Exercise instructions: Since the pictures are not wanted, copy only the text of every record exactly.

***** Data for this exercise

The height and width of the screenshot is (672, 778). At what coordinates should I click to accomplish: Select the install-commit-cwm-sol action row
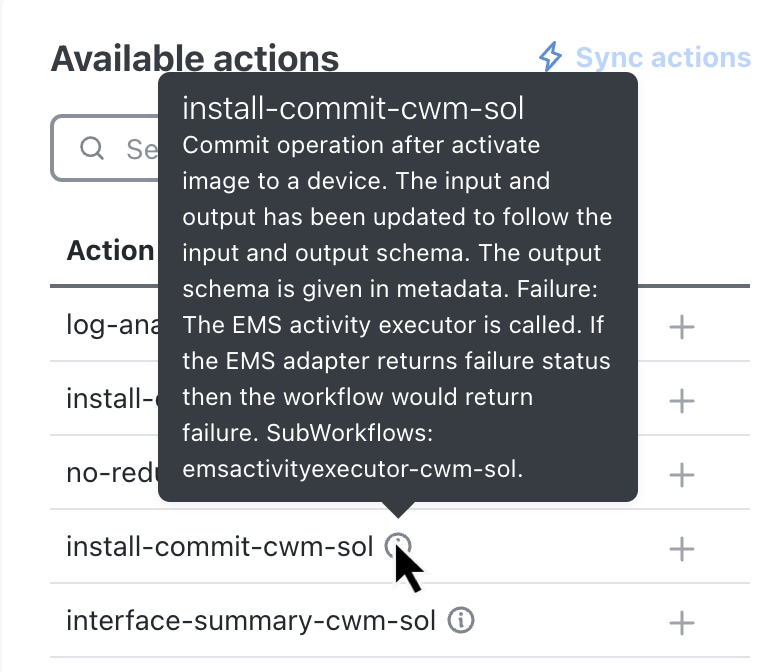(x=400, y=546)
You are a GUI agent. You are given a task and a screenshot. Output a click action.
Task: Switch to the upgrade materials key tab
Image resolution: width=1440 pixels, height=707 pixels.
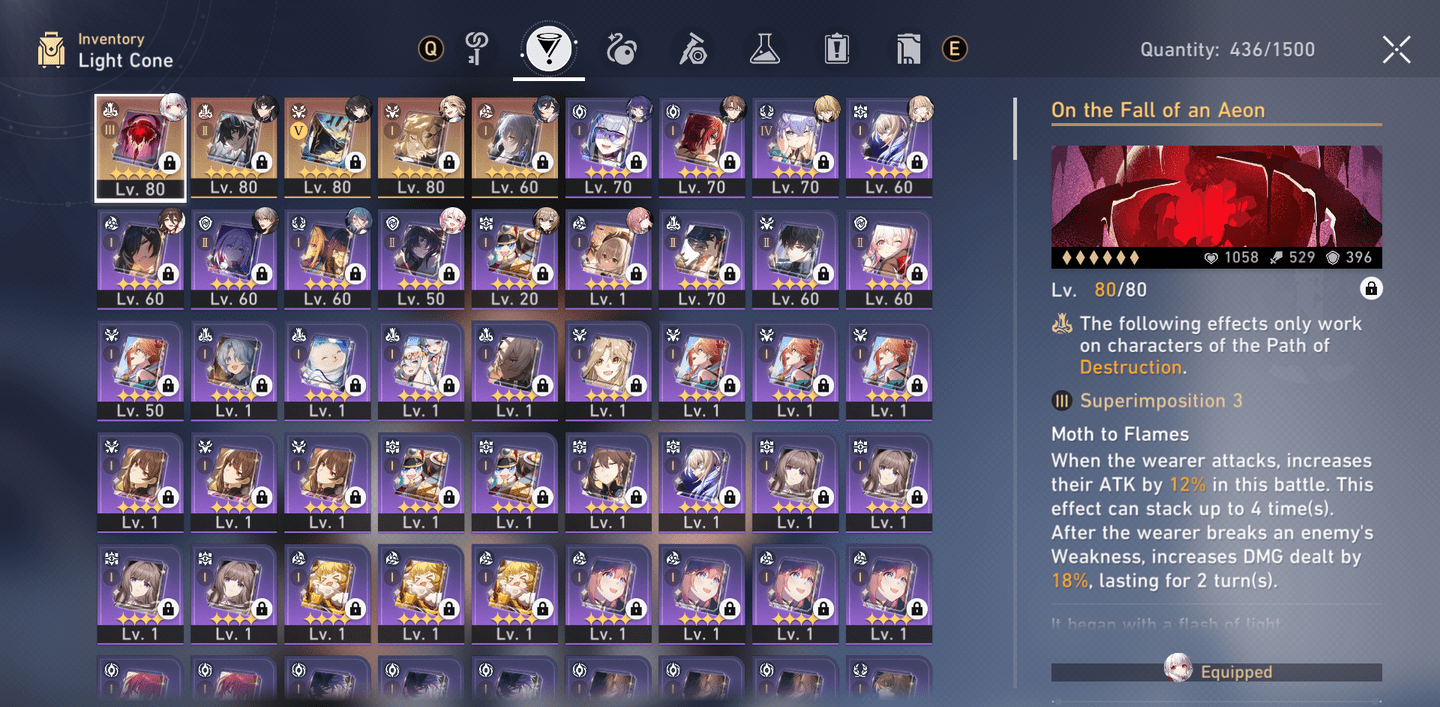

**********

Task output:
The height and width of the screenshot is (672, 778). At what coordinates should I click to accomplish: Select the install-commit-cwm-sol action row
(x=400, y=546)
You are a GUI agent. You are given a task and a screenshot. Output a click action.
Task: Switch to the upgrade materials key tab
Image resolution: width=1440 pixels, height=707 pixels.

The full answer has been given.